Instructions to follow: Only the number is needed: the count of lines in the records with the word "attribute".

-- The records follows --

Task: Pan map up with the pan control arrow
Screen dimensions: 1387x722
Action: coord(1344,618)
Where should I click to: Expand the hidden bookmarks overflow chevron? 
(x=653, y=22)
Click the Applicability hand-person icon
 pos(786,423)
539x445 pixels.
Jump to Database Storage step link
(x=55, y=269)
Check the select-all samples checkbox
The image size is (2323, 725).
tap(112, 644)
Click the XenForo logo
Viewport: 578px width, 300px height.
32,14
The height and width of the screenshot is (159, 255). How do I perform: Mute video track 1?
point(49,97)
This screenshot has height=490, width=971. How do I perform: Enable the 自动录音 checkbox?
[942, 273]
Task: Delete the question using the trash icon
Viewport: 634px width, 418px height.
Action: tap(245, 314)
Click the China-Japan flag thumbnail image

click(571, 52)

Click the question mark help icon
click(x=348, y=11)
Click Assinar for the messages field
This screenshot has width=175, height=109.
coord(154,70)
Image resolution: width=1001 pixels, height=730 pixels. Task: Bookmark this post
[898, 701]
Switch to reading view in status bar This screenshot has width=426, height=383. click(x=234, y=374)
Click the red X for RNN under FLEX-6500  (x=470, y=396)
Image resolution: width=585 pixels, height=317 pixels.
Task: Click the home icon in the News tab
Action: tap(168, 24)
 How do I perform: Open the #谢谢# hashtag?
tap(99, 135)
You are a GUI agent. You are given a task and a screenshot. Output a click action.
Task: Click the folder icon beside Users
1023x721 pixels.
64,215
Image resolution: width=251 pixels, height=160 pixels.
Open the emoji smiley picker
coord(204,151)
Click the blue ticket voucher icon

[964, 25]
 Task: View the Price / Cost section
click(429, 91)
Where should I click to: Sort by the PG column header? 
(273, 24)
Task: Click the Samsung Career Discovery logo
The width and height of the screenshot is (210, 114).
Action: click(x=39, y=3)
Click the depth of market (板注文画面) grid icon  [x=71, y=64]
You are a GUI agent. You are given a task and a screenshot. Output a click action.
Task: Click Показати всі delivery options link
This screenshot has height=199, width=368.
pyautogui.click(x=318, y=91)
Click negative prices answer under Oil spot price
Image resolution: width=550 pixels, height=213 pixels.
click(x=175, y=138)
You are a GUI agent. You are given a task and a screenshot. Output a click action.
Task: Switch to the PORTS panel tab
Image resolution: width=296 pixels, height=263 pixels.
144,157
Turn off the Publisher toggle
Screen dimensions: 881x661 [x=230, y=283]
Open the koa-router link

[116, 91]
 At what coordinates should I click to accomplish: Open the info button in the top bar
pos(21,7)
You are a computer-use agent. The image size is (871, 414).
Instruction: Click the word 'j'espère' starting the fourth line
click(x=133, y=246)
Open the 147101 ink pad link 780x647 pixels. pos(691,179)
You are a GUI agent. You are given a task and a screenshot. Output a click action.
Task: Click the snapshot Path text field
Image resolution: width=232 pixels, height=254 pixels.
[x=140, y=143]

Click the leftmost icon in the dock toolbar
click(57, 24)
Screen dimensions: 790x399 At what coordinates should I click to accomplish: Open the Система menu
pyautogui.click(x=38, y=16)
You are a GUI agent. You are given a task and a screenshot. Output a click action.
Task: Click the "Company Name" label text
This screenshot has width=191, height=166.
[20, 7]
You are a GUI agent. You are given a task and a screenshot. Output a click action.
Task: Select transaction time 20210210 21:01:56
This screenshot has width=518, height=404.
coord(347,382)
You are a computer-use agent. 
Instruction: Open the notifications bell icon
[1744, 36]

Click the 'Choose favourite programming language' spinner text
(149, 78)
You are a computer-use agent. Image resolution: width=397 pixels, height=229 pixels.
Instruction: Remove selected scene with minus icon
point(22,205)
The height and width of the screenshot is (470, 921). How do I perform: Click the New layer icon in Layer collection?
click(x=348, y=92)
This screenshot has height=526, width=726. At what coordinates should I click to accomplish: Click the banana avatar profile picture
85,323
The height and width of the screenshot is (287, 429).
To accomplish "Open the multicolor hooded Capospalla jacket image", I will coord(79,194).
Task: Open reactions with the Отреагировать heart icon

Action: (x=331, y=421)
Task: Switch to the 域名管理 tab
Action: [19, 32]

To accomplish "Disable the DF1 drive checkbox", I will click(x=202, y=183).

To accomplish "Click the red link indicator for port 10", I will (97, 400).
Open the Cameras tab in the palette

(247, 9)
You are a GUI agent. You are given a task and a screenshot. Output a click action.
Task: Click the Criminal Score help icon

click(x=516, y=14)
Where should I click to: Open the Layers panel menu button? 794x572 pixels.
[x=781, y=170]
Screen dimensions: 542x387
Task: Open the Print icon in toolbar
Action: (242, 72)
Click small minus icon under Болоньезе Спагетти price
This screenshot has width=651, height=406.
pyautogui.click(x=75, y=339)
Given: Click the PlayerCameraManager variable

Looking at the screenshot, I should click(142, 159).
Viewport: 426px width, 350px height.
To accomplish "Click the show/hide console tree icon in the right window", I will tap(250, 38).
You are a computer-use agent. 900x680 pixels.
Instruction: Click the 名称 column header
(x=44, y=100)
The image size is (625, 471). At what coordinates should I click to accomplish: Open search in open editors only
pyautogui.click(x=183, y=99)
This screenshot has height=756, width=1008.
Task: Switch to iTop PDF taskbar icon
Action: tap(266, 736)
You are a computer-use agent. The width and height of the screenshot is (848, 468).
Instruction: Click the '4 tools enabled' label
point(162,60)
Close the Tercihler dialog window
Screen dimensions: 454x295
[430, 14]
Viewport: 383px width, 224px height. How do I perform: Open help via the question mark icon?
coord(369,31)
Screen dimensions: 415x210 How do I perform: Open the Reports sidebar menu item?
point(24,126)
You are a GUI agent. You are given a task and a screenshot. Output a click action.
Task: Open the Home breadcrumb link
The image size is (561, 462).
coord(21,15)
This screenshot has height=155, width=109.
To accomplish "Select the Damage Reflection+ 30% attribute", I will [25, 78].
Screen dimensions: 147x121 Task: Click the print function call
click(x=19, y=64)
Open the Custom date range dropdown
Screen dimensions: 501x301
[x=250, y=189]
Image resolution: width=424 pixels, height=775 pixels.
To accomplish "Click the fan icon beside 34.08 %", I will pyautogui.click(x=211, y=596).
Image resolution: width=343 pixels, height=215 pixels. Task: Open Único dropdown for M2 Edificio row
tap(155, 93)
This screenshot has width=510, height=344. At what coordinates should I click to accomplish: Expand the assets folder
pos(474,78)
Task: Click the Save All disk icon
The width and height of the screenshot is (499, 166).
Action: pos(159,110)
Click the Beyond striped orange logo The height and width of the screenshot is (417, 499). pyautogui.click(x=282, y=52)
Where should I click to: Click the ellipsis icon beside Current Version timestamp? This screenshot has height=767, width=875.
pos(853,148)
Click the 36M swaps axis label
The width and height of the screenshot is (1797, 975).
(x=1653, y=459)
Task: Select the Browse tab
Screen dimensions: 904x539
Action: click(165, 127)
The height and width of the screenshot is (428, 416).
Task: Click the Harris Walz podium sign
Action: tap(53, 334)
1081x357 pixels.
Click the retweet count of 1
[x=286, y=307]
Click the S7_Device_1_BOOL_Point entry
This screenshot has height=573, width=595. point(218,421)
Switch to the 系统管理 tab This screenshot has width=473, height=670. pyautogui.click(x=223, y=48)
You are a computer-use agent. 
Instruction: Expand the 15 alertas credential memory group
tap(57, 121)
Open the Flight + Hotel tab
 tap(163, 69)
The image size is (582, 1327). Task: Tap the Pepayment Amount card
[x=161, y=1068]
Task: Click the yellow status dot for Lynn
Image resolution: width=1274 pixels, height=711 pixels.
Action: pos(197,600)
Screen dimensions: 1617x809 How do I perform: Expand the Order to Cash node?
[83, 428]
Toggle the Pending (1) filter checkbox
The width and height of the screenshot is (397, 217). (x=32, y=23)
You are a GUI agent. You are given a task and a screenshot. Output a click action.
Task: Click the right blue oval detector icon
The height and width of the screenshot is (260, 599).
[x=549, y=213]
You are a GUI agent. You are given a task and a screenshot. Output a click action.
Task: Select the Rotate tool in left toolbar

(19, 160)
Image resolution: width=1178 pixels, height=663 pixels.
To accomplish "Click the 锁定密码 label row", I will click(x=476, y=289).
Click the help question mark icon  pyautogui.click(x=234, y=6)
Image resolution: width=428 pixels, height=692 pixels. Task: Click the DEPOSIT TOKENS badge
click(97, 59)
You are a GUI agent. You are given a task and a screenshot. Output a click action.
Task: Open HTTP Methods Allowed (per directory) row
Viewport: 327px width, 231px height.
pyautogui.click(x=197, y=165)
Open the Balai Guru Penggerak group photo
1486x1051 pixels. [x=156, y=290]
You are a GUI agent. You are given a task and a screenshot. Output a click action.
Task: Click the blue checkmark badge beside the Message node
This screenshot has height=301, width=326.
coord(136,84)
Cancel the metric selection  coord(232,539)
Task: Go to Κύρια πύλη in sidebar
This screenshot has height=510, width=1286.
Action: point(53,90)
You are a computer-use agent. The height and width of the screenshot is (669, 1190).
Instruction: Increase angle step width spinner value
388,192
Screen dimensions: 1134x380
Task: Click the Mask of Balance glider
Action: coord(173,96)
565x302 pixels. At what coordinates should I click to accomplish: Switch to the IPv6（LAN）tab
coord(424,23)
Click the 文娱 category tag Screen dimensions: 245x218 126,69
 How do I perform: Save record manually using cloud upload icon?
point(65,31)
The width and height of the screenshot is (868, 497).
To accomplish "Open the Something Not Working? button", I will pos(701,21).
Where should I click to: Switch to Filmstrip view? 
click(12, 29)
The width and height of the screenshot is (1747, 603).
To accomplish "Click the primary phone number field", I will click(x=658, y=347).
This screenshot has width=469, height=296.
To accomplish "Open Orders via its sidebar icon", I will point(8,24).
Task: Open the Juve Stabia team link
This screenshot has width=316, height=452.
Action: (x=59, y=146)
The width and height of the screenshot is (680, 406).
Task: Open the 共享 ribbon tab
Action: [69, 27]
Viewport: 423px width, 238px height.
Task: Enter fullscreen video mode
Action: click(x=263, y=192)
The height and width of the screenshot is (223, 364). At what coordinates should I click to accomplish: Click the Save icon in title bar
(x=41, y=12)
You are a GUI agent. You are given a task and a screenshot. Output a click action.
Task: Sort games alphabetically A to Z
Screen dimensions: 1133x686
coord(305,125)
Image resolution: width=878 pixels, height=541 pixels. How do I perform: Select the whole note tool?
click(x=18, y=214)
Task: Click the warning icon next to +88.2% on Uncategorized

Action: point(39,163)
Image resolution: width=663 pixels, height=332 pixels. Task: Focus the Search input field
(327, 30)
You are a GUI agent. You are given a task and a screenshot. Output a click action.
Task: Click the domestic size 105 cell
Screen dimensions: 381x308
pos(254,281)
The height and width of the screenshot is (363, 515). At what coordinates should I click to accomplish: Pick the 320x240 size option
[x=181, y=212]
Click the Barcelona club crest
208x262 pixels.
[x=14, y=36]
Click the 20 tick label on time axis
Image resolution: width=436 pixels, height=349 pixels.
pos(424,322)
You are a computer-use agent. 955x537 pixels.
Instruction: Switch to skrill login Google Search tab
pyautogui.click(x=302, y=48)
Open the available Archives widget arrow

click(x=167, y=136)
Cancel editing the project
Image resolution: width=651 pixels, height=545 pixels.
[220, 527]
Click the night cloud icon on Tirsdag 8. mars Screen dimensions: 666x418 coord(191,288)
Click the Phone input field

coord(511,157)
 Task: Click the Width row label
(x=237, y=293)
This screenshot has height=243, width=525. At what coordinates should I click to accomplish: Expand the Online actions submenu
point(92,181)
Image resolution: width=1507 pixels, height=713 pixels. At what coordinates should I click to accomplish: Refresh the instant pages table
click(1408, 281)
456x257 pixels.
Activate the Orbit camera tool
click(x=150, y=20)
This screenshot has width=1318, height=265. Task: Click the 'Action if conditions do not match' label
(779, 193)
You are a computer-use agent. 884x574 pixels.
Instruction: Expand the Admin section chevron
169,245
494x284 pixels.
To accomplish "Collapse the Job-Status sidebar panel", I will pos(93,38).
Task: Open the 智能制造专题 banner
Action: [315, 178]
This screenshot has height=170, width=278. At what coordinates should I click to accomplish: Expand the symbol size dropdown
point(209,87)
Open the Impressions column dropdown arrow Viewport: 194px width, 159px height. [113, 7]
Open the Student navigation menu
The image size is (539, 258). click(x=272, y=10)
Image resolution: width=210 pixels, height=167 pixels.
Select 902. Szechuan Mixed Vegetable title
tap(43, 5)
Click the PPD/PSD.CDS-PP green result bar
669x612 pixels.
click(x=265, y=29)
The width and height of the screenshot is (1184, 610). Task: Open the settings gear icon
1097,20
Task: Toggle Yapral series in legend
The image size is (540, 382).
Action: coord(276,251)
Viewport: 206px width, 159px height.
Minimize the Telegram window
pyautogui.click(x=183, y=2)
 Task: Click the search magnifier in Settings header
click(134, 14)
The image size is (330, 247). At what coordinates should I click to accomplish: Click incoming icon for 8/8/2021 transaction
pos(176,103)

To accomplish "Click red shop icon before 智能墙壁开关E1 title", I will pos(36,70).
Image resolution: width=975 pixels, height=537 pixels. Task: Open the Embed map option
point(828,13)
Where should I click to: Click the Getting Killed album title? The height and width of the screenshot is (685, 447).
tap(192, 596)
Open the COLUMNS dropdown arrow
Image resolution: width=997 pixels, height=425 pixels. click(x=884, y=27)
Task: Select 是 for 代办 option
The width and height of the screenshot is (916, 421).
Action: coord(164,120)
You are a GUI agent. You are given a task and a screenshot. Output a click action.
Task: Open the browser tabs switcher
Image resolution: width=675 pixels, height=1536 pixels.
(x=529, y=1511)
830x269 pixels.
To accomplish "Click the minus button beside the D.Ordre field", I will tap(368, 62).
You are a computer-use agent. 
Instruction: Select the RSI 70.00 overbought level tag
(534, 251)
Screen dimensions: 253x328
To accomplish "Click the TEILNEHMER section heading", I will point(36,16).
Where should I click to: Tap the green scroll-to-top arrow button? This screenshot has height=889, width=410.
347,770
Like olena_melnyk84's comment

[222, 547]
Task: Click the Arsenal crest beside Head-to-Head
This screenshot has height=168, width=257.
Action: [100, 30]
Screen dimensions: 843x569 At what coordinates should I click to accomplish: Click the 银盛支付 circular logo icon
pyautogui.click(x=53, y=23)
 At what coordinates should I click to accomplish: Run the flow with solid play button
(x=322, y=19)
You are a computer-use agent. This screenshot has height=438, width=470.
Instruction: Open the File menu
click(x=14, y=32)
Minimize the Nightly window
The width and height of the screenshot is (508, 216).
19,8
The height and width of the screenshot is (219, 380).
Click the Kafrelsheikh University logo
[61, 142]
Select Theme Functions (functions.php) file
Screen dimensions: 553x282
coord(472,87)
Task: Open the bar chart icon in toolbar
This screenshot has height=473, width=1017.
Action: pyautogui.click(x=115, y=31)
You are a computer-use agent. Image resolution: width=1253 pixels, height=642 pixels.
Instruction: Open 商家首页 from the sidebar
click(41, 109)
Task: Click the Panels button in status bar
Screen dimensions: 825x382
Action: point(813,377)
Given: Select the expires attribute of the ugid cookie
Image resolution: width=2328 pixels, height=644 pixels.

-- The records concluded --

Exercise output: 2